== MATERIAL FOR THIS EXERCISE

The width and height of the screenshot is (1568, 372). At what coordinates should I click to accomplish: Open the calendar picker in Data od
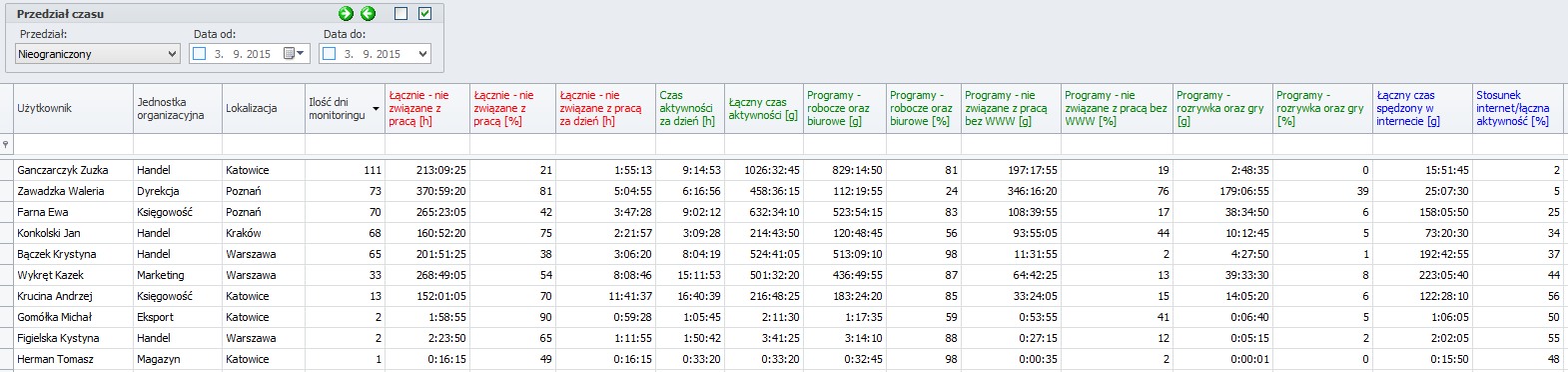pyautogui.click(x=294, y=54)
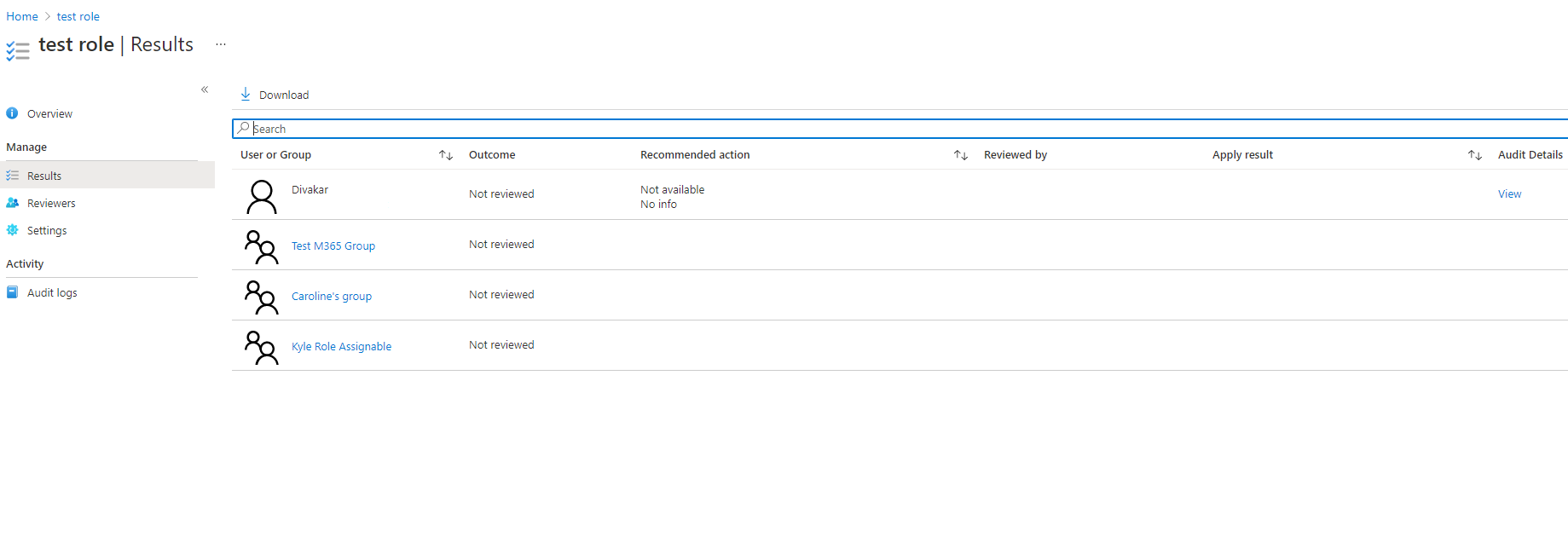Image resolution: width=1568 pixels, height=537 pixels.
Task: Collapse the left sidebar with double chevron
Action: tap(205, 90)
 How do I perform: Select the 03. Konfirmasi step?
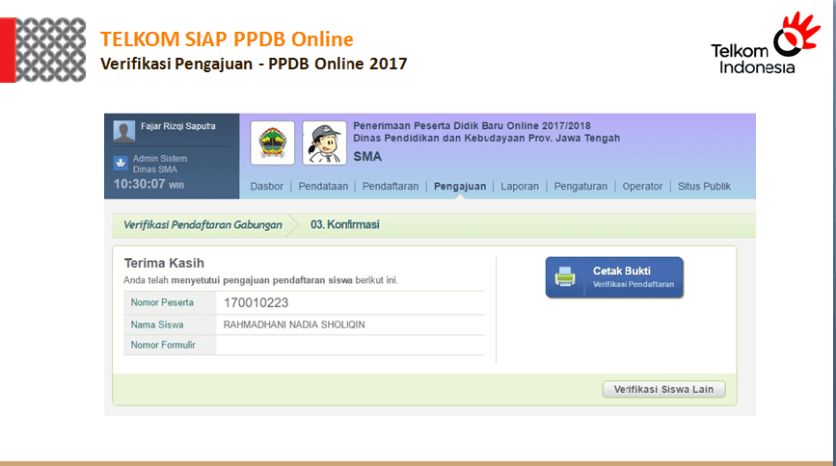click(x=344, y=225)
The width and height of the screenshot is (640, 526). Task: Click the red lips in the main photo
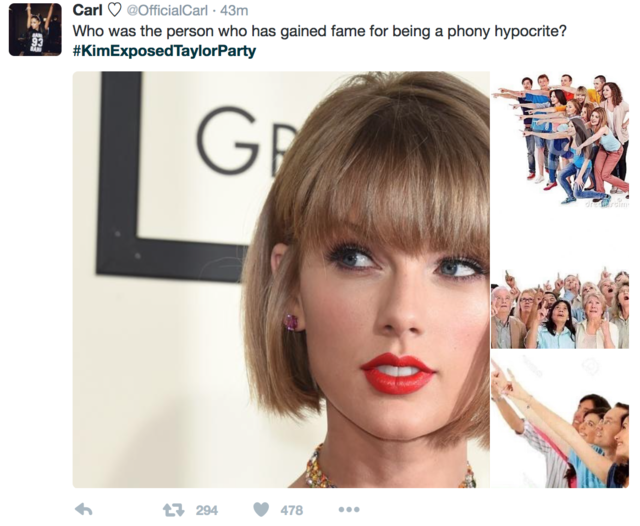pyautogui.click(x=398, y=373)
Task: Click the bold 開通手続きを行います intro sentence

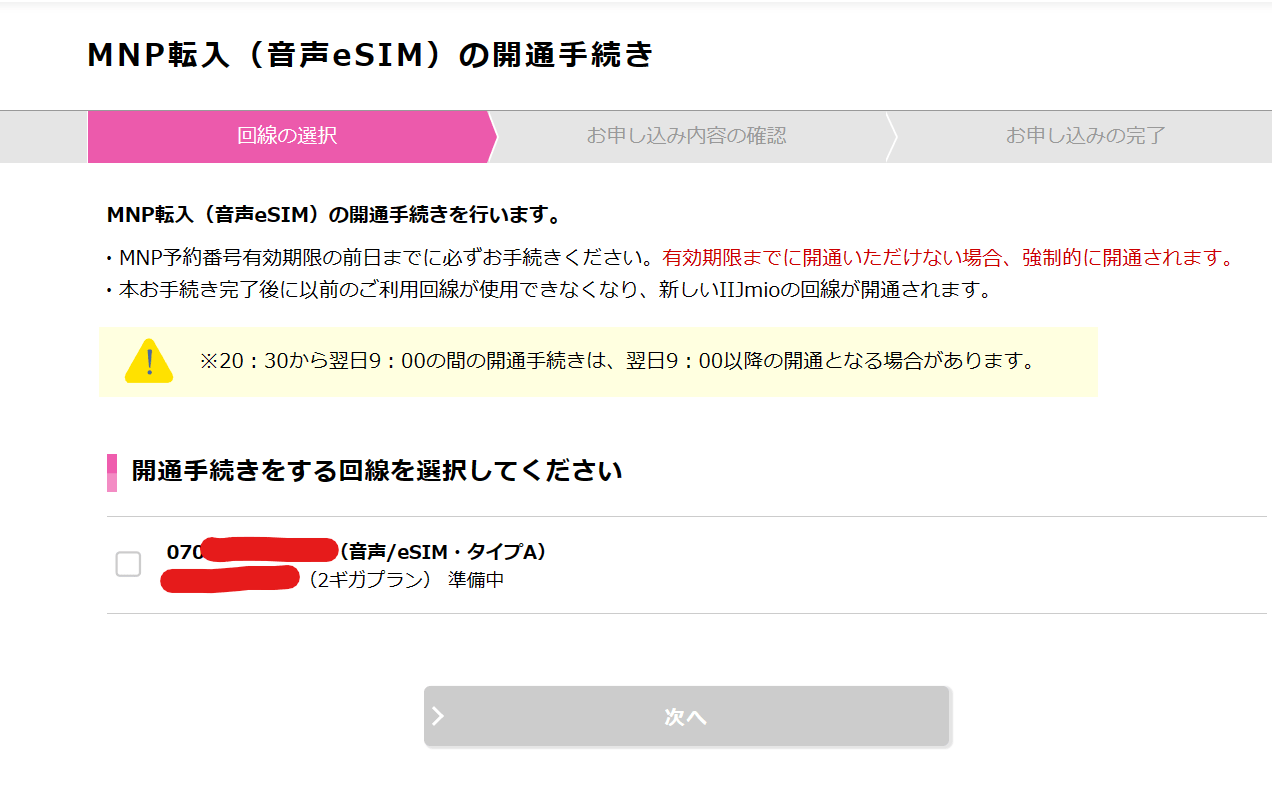Action: click(x=333, y=215)
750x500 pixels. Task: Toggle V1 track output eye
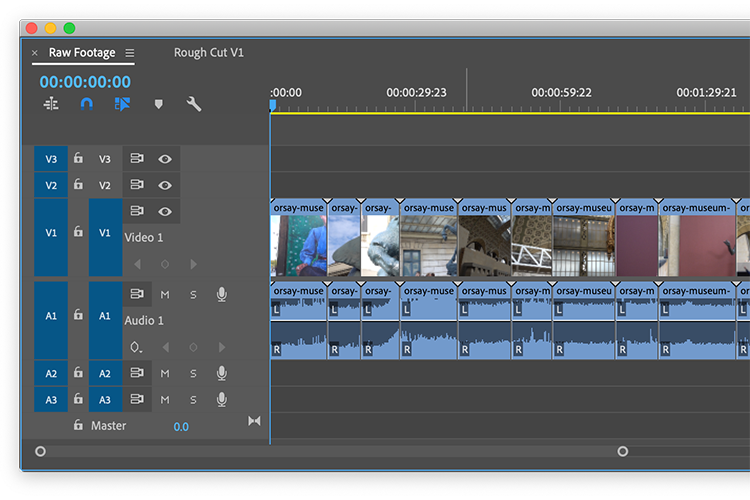pyautogui.click(x=165, y=211)
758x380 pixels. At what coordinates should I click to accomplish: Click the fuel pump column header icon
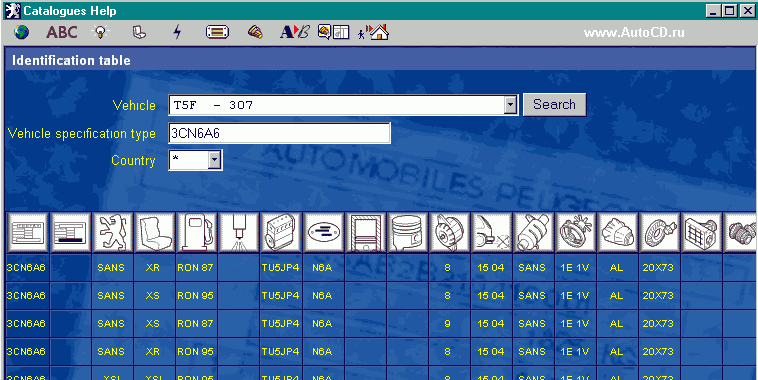pos(197,233)
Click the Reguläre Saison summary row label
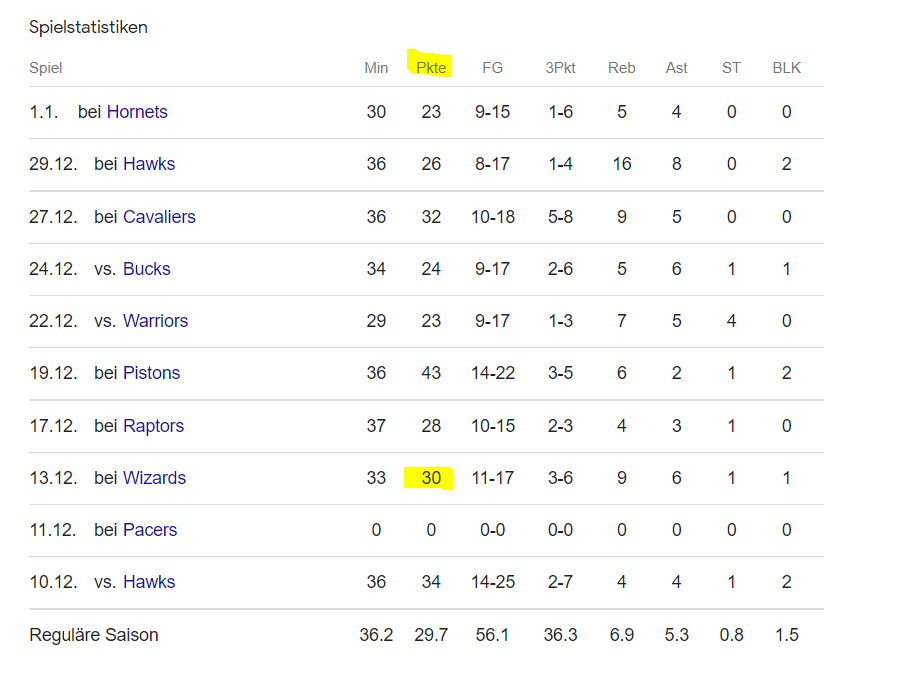Viewport: 913px width, 685px height. [x=94, y=634]
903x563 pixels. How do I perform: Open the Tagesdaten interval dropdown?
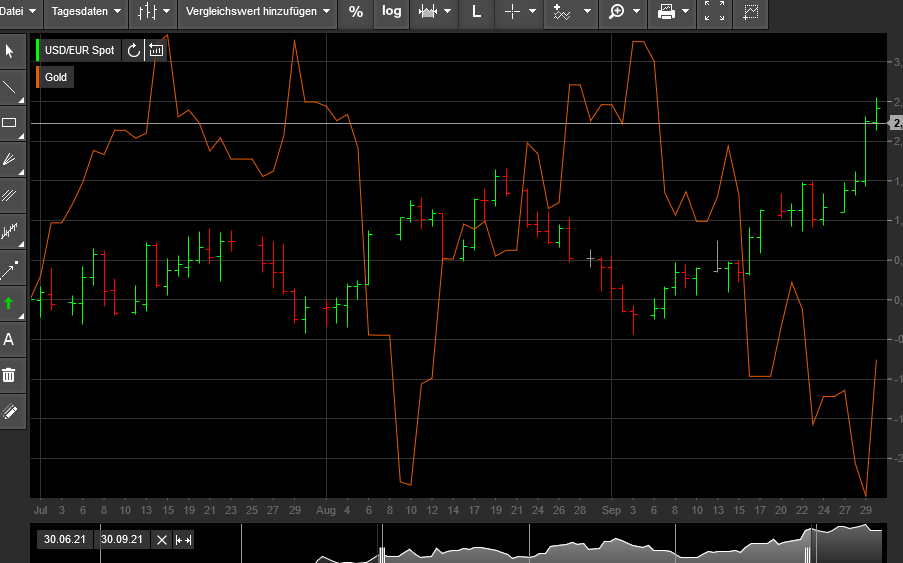click(x=87, y=12)
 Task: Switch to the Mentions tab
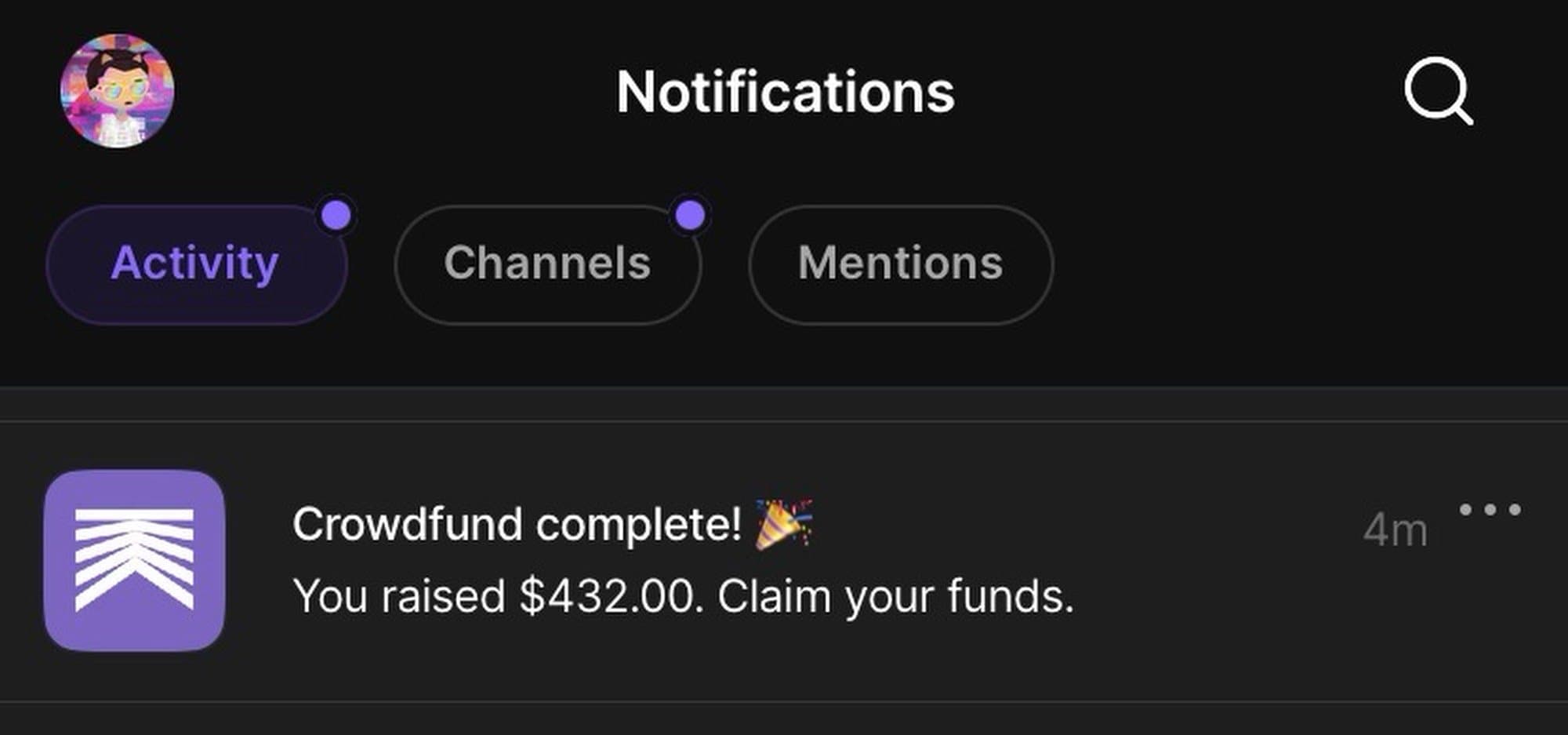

====

The entries above should be given again exactly, minus any pictures.

### EXERCISE RESPONSE
The width and height of the screenshot is (1568, 372). At what coordinates should I click to accomplish: Open the calendar picker in Data od
pyautogui.click(x=294, y=54)
Image resolution: width=1568 pixels, height=537 pixels.
Task: Collapse the left sidebar with double chevron
Action: tap(205, 90)
 How do I perform: Select the 03. Konfirmasi step?
click(x=344, y=225)
The width and height of the screenshot is (640, 526). Task: Click the red lips in the main photo
pyautogui.click(x=398, y=373)
Task: Click the bold 開通手続きを行います intro sentence

Action: click(x=333, y=215)
750x500 pixels. Task: Toggle V1 track output eye
pyautogui.click(x=165, y=211)
758x380 pixels. At what coordinates should I click to accomplish: Click the fuel pump column header icon
pos(197,233)
Click the Reguläre Saison summary row label
Viewport: 913px width, 685px height. [x=94, y=634]
903x563 pixels. How do I perform: Open the Tagesdaten interval dropdown?
click(x=87, y=12)
 Task: Switch to the Mentions tab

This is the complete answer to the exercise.